## Activity
Pull out of the data below the stretch of lines bounded by the one containing "Unlicensed Liquor Distiller Finally Cornered (310, 984)" and the one containing "Ship With 10,000 Maize Imports Docks in Mombasa (149, 836)", both bounds included, unchanged.

## Source data
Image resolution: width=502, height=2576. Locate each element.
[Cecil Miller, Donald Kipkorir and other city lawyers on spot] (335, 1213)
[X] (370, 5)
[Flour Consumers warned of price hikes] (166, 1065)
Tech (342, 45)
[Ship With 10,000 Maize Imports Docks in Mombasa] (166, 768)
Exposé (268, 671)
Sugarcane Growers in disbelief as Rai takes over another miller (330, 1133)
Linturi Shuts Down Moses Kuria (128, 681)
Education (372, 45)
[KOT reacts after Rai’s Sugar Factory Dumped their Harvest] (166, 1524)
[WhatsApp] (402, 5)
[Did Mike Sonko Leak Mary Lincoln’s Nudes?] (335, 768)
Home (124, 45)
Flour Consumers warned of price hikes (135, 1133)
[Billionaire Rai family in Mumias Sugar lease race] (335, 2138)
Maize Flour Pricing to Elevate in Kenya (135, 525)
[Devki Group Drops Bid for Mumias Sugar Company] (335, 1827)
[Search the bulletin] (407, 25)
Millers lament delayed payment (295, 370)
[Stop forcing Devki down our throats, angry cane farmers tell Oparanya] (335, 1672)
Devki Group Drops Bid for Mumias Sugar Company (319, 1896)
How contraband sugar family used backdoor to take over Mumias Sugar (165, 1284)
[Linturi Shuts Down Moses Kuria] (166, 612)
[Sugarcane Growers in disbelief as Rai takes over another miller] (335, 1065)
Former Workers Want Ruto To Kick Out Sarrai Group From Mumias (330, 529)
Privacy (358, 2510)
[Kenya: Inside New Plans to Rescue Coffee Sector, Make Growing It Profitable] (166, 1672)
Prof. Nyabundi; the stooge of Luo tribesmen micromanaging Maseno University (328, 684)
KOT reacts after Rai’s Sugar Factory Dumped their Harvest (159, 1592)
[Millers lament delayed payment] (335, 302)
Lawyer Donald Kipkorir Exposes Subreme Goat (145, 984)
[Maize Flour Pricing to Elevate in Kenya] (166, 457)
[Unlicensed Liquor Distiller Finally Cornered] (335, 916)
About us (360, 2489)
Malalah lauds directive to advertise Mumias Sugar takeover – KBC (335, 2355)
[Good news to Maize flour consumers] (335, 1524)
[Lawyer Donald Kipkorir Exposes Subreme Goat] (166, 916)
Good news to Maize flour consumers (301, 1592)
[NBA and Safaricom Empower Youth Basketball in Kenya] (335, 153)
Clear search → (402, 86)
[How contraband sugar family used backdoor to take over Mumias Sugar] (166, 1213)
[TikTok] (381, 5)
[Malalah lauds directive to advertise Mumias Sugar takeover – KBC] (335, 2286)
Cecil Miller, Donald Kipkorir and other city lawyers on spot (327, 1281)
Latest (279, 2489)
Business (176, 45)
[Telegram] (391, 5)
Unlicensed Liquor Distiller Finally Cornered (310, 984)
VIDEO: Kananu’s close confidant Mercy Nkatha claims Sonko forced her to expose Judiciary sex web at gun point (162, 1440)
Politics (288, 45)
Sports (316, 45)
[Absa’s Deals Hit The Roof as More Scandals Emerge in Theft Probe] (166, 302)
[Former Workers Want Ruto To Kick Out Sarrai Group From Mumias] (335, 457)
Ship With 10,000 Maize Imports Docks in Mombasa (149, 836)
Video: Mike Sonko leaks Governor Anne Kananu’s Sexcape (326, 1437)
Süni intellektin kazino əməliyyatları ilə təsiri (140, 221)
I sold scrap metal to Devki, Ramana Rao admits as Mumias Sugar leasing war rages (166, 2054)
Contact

## Answer section
Unlicensed Liquor Distiller Finally Cornered (310, 984)
VIDEO: Kananu’s close confidant Mercy Nkatha claims Sonko forced her to expose Judiciary sex web at gun point (162, 1440)
Politics (288, 45)
Sports (316, 45)
[Absa’s Deals Hit The Roof as More Scandals Emerge in Theft Probe] (166, 302)
[Former Workers Want Ruto To Kick Out Sarrai Group From Mumias] (335, 457)
Ship With 10,000 Maize Imports Docks in Mombasa (149, 836)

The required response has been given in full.